You mean [itex]\nabla f = \lambda \nabla g[/itex].

i shall have,

##1 = 8λx ##

##2y = 18λy##

##2 = -72λz##

then,

##λ =\dfrac{1}{8x} = \dfrac{1}{9}= \dfrac{-1}{36z}##

So we are assuming here that [itex]9\lambda = 1[/itex].

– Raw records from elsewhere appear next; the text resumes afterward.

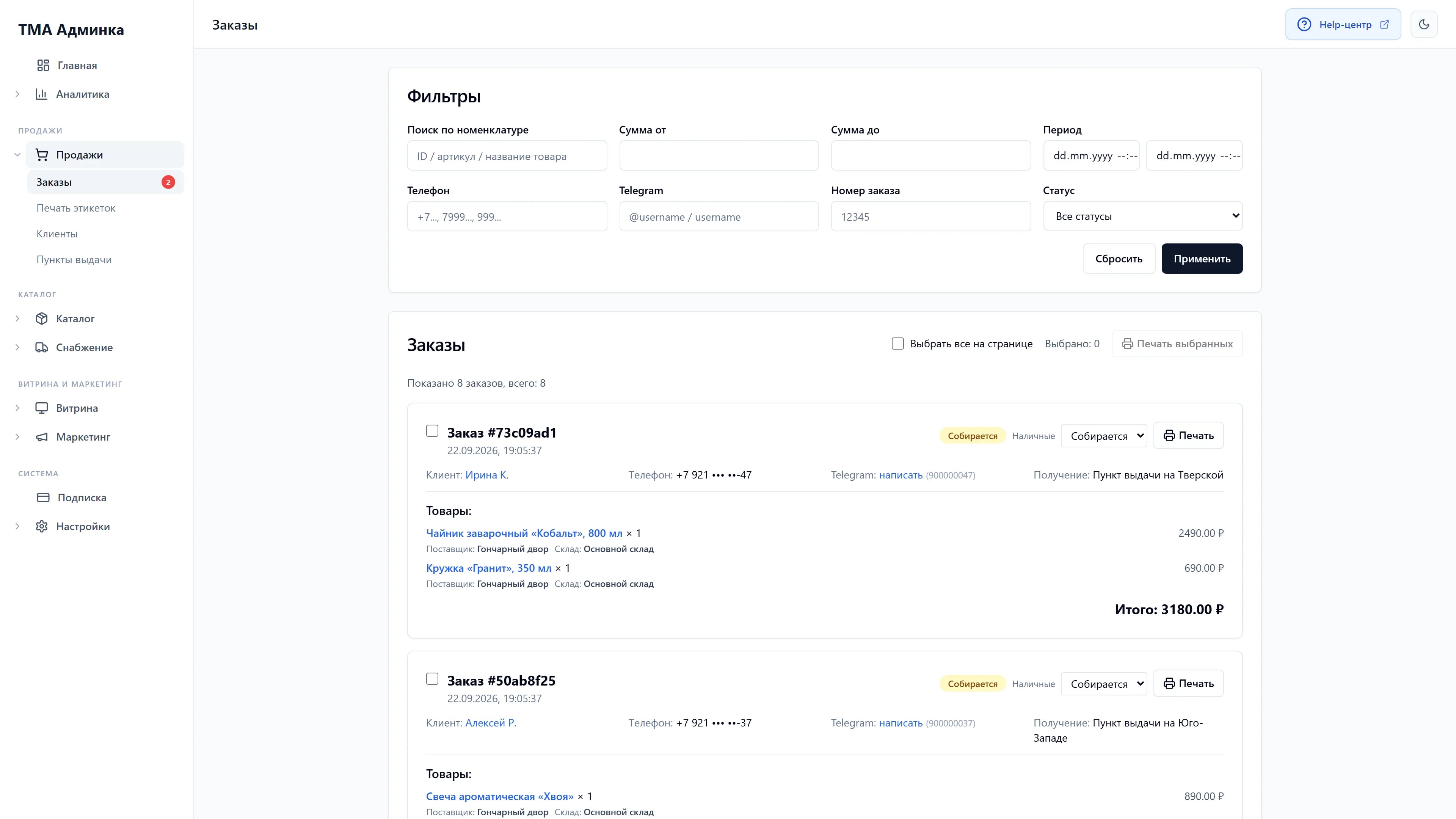
Task: Expand the Витрина sidebar chevron
Action: [17, 408]
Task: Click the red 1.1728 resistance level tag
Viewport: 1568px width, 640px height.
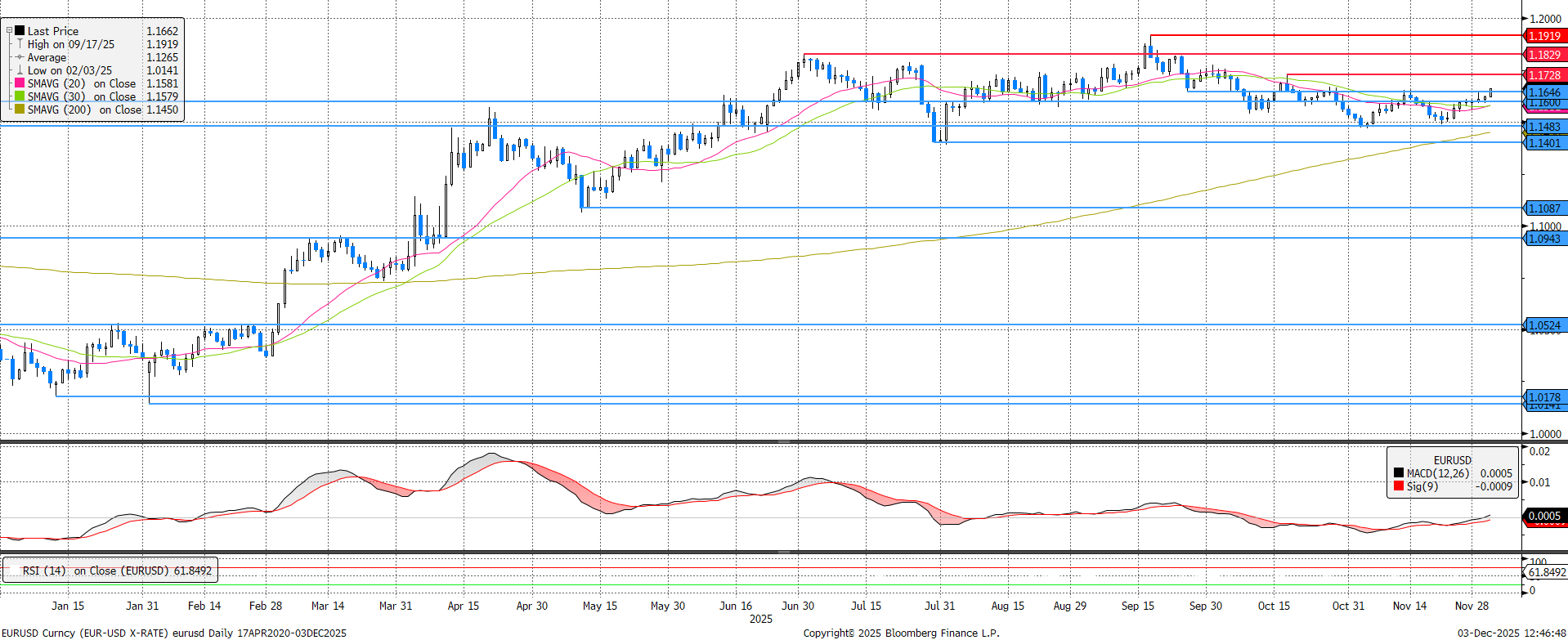Action: tap(1544, 75)
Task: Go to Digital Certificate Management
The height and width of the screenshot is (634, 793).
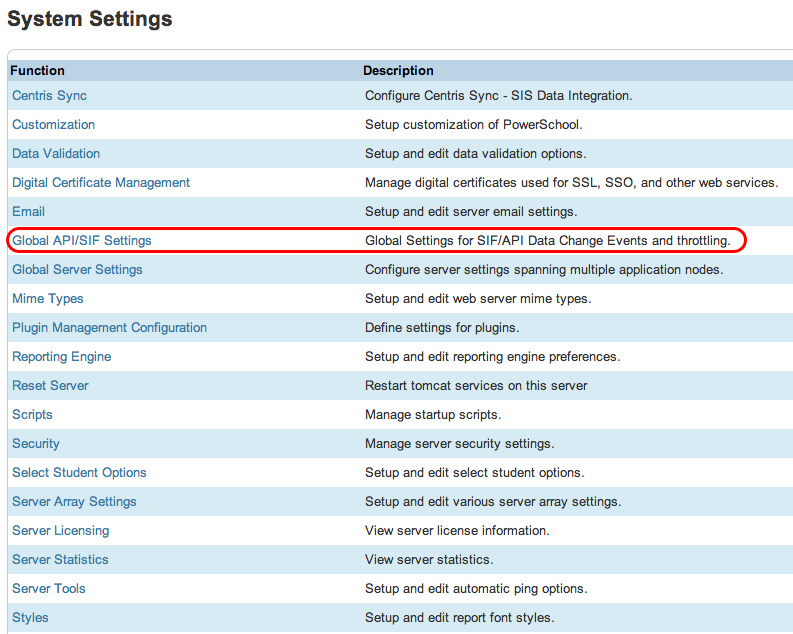Action: 101,183
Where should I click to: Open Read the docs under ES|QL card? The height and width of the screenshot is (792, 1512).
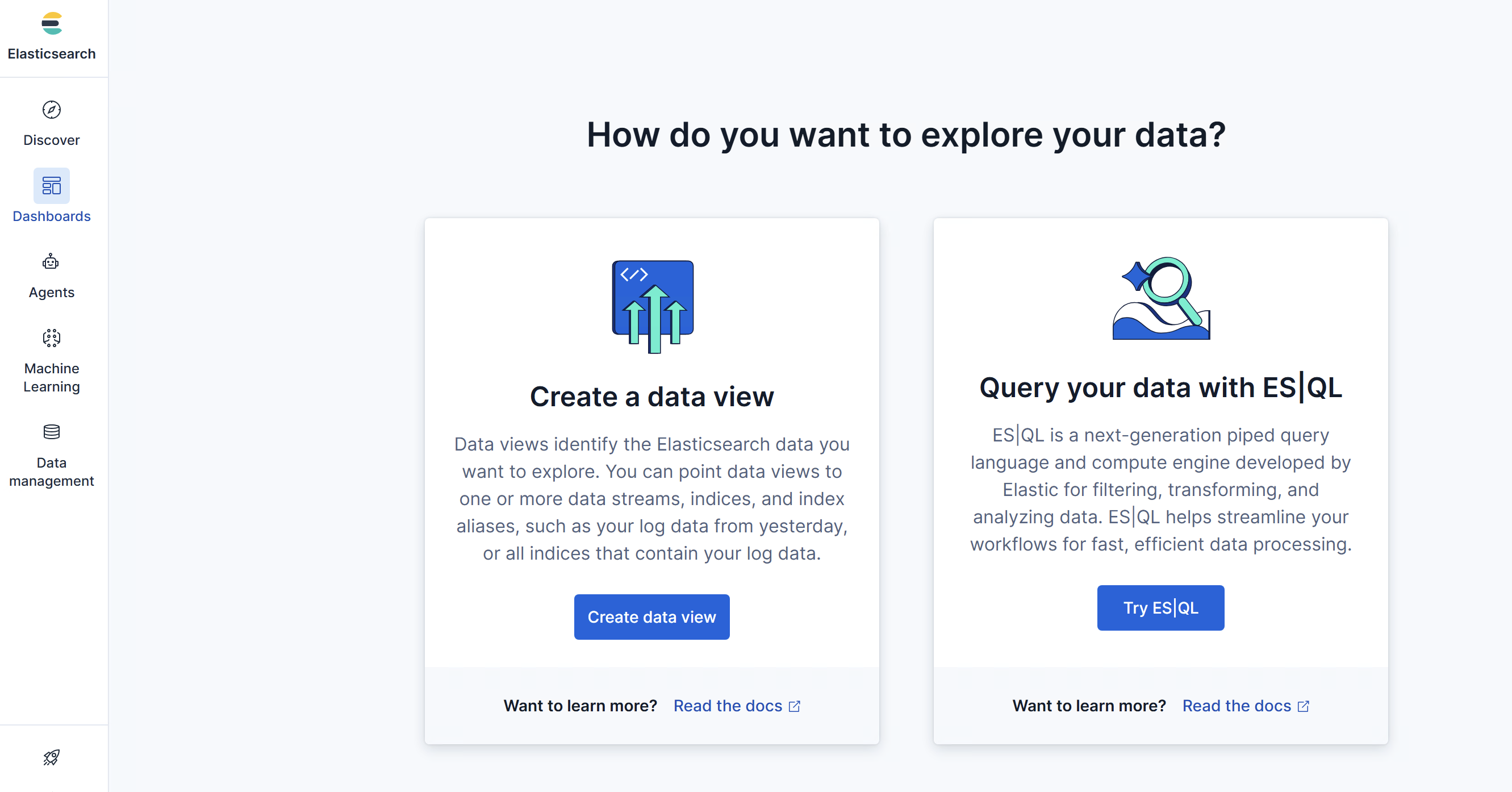pos(1236,706)
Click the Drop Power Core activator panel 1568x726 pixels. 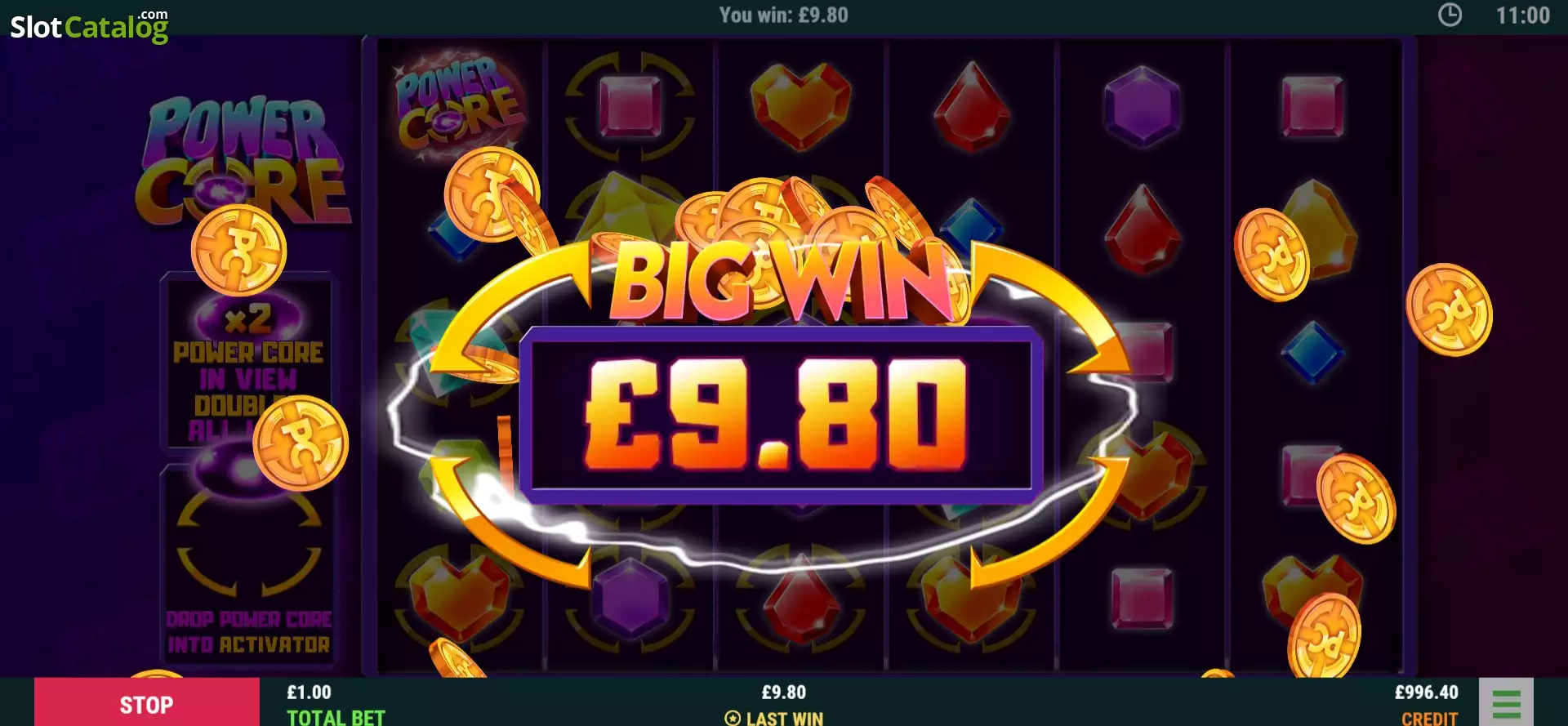[x=249, y=563]

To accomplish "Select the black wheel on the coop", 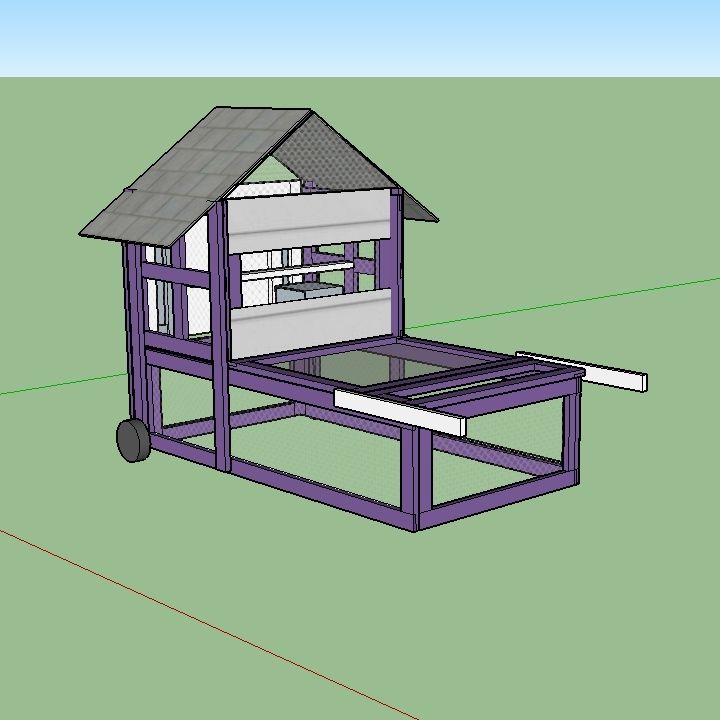I will 133,440.
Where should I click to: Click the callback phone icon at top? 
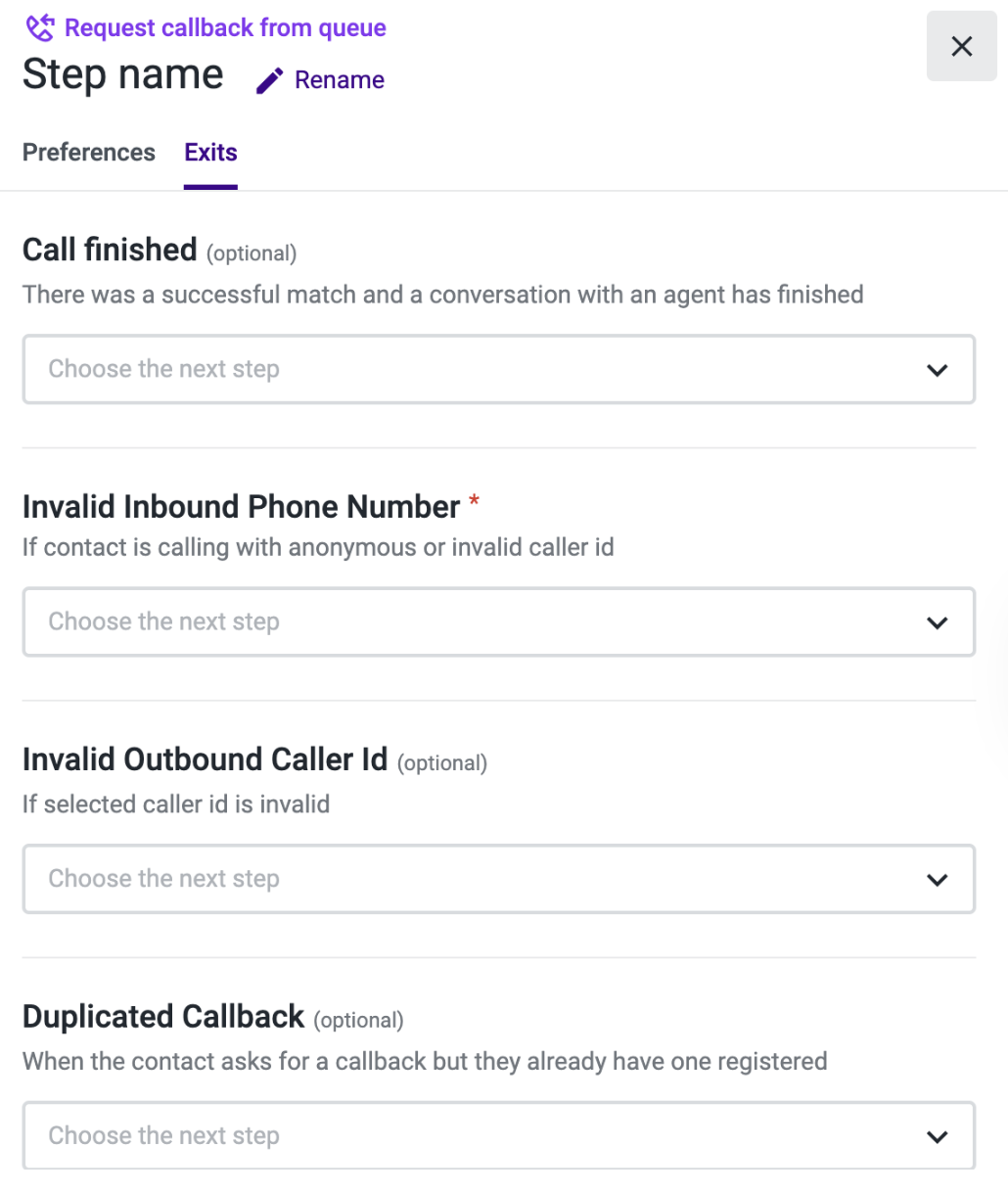click(x=39, y=28)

##\dfrac{1}{9}= \dfrac{-1}{36z}##

##z= \dfrac{-1}{4} ## and we also have, ##\dfrac{1}{8x} = \dfrac{1}{9} ⇒ x = \dfrac{9}{8}##

We have ##4x^2+9y^2-36z^2=36##

To find ##y##,

⇒##4⋅\left(\dfrac{9}{8}\right)^2 + 9y^2 - 36 ⋅\left(\dfrac{-1}{4}\right)^2=36##

##576y^2 = 2124##

##y^2 = \dfrac{59}{\sqrt{16}}##

##y = \dfrac{\sqrt{59}}{4}##

##(x,y,z) = \left(\dfrac{9}{8}, \dfrac{\sqrt{59}}{4},\dfrac{-1}{4} \right)##

also when ##y=0## from the equation, ##2y = 18λy##

we shall have with similar steps ##(x,y,z) = \left(\dfrac{-9}{\sqrt{5}}, 0, \dfrac{2}{\sqrt{5}}\right)##

For [itex]y = 0[/itex] you need [tex]4x^2 - 36z^2 = 4\frac{1}{(8\lambda)^2} - 36\frac{1}{(36\lambda)^2} = 36.[/tex] That gives two solutions for [itex]\lambda[/itex]; you have shown only one result.

 

[chwala]

This should be [itex]g(x,y,z) = 4x^2 + 9y^2 - 36z^2 - 36.[/itex] Note that [itex]y[/itex] appears in [itex]f[/itex] and [itex]g[/itex] only as [itex]y^2[/itex], so if [itex](x,y,z)[/itex] is a constrained extremum then so is [itex](x,-y,z)[/itex].
You mean [itex]\nabla f = \lambda \nabla g[/itex].
So we are assuming here that [itex]9\lambda = 1[/itex].
For [itex]y = 0[/itex] you need [tex]4x^2 - 36z^2 = 4\frac{1}{(8\lambda)^2} - 36\frac{1}{(36\lambda)^2} = 36.[/tex] That gives two solutions for [itex]\lambda[/itex]; you have shown only one result.

Let me check on the second result.